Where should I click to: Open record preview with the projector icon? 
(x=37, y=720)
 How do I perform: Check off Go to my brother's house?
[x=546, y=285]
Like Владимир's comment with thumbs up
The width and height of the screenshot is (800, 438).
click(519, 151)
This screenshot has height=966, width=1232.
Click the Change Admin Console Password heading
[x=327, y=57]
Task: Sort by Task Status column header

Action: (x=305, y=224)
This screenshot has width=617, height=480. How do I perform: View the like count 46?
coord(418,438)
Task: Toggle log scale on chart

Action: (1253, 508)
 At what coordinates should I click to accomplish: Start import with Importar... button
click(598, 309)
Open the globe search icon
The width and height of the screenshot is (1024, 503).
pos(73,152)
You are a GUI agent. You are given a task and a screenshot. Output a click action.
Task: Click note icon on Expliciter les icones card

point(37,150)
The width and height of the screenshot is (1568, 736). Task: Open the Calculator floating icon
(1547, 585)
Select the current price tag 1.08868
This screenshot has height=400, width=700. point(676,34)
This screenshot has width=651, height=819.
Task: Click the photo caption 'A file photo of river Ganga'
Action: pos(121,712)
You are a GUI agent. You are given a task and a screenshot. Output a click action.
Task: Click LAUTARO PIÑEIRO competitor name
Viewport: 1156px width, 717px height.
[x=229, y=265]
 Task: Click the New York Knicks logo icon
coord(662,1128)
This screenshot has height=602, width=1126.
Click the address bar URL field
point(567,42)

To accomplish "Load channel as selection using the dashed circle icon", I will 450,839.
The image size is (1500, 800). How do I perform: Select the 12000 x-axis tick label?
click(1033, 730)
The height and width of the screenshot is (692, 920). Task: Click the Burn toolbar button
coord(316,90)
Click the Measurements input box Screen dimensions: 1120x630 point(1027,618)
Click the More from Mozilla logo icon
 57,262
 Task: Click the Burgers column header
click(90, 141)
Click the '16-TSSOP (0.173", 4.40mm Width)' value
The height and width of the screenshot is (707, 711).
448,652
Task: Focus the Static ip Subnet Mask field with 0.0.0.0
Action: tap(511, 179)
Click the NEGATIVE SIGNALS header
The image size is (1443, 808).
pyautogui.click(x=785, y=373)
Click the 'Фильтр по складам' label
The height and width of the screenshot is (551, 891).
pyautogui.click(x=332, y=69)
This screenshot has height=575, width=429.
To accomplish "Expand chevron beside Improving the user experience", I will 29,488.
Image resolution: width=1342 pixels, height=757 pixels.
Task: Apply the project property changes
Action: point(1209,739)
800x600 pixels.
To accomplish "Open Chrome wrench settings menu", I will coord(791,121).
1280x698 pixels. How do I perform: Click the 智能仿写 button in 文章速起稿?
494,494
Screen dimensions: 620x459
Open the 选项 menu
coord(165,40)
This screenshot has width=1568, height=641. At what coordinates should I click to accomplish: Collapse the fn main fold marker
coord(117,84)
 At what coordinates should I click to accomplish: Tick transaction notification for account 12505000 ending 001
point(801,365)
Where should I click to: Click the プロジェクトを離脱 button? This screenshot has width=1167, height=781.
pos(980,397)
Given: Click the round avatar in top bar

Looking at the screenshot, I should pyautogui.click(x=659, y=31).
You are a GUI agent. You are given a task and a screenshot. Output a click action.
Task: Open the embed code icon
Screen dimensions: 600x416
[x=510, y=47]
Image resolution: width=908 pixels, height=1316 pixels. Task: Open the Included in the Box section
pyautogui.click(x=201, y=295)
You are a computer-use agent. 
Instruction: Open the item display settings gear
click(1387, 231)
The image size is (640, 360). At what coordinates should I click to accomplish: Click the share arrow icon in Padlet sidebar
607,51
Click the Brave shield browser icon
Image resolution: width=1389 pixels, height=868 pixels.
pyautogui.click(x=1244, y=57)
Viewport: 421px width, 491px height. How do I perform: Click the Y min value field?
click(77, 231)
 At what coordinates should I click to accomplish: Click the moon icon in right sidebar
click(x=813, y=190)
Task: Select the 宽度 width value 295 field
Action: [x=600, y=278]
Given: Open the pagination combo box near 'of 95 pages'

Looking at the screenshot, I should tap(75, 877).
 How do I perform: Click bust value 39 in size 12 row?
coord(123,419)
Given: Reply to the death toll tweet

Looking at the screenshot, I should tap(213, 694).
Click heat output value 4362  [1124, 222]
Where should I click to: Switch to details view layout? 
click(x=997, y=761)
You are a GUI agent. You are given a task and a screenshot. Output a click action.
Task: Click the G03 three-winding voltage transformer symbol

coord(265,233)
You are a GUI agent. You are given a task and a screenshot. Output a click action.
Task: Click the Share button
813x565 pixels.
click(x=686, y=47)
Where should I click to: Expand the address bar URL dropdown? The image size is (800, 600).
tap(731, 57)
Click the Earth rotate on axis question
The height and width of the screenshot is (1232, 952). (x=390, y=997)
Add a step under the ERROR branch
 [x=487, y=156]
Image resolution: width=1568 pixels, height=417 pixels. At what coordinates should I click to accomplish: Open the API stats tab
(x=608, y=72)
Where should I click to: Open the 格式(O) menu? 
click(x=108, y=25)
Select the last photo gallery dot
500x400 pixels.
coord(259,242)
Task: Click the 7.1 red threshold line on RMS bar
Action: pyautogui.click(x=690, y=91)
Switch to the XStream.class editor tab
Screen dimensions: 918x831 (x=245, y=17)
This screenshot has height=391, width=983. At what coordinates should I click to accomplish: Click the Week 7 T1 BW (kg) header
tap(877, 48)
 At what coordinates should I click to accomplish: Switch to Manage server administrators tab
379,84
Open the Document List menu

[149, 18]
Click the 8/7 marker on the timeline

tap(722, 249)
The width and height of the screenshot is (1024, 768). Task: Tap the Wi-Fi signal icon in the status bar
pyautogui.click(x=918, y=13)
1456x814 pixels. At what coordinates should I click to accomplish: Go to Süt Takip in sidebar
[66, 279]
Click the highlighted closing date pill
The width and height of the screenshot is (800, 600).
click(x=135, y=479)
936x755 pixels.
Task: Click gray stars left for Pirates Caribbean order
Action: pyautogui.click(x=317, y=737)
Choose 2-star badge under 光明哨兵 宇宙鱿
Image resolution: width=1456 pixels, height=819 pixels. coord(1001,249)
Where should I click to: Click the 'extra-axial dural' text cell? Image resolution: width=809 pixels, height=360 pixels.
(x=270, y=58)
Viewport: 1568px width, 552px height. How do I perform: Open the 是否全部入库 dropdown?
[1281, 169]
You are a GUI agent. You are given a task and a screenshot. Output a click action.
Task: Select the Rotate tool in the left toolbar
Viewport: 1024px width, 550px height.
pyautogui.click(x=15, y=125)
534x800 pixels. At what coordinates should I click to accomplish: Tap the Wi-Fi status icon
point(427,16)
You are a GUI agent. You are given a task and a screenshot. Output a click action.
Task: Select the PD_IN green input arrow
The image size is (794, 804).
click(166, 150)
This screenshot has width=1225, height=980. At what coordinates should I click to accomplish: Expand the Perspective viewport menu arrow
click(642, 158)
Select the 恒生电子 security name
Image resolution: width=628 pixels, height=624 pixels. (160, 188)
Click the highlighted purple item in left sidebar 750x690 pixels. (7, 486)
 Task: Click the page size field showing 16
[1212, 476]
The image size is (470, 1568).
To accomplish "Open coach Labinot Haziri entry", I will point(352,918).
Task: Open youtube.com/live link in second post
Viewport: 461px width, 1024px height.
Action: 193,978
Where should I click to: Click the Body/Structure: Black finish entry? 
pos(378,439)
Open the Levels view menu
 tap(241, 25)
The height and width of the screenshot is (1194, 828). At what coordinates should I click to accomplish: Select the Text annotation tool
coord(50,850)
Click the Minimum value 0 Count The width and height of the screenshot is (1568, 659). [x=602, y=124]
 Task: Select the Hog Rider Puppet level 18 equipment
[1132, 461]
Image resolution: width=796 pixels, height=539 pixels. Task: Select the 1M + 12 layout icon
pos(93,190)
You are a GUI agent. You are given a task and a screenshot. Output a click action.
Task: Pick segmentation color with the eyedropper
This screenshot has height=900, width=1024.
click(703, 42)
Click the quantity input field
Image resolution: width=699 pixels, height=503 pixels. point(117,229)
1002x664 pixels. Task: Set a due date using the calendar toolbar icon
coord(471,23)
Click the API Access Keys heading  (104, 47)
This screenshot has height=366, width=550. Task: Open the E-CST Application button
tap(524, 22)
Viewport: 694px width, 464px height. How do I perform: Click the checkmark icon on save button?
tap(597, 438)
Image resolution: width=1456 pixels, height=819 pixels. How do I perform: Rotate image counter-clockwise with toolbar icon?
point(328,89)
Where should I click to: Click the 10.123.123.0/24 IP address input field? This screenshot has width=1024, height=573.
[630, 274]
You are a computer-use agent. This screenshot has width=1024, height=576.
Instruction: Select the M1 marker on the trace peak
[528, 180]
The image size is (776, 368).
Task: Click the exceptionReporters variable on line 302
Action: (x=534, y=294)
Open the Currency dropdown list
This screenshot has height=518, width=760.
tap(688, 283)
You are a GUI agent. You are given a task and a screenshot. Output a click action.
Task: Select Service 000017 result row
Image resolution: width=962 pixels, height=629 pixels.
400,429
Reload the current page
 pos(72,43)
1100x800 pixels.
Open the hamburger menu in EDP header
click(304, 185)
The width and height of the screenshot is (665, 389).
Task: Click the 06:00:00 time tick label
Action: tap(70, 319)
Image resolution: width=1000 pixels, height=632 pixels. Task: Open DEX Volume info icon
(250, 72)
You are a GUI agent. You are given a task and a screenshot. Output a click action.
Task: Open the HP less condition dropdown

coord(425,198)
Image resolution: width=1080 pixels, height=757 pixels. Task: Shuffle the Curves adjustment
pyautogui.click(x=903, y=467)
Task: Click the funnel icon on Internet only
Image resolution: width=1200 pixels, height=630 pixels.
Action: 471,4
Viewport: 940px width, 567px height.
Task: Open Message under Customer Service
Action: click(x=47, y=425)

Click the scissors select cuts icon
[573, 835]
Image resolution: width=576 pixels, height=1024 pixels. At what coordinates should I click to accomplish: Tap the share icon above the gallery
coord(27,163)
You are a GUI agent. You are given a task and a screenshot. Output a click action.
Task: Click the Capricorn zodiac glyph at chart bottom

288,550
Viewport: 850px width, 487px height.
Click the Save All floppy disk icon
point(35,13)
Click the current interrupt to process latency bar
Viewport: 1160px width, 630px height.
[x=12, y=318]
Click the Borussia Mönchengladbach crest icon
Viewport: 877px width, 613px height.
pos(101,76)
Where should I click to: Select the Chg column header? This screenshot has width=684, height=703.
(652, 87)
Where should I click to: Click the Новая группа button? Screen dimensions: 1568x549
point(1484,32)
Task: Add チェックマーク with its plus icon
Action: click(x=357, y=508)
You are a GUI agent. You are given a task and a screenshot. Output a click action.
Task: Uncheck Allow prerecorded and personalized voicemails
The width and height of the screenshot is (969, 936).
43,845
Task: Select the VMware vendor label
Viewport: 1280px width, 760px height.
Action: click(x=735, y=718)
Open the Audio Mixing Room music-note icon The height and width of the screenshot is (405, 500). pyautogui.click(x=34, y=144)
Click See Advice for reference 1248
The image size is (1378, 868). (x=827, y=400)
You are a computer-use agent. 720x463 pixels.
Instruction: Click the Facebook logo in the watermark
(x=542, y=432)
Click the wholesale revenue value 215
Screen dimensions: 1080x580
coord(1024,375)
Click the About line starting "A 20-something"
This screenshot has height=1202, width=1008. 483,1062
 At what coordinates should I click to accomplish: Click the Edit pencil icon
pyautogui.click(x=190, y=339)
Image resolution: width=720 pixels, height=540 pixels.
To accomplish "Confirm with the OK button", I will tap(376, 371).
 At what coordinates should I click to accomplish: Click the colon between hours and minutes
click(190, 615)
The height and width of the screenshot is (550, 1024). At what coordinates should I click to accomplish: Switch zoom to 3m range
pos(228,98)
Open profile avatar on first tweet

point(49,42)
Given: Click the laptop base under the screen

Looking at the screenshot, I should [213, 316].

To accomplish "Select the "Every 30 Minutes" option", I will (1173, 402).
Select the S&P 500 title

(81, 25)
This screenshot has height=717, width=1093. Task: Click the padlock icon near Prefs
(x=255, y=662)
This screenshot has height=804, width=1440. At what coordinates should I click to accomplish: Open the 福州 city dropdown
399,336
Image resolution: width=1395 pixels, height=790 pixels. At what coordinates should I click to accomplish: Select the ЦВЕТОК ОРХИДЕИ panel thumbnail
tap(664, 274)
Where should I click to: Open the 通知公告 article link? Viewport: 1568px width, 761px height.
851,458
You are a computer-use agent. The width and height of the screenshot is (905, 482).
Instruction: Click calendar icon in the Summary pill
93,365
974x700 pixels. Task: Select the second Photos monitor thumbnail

***

● **EXERCISE DESCRIPTION**
Out of the material above, output word for word the line with "The height and width of the screenshot is (1194, 828).", the line with "Task: Pick segmentation", and all lines between them, with nothing else.

● **RESULT OF THIS EXERCISE**
The height and width of the screenshot is (1194, 828). At what coordinates should I click to accomplish: Select the Text annotation tool
coord(50,850)
Click the Minimum value 0 Count The width and height of the screenshot is (1568, 659). [x=602, y=124]
 Task: Select the Hog Rider Puppet level 18 equipment
[1132, 461]
Image resolution: width=796 pixels, height=539 pixels. Task: Select the 1M + 12 layout icon
pos(93,190)
You are a GUI agent. You are given a task and a screenshot. Output a click action.
Task: Pick segmentation color with the eyedropper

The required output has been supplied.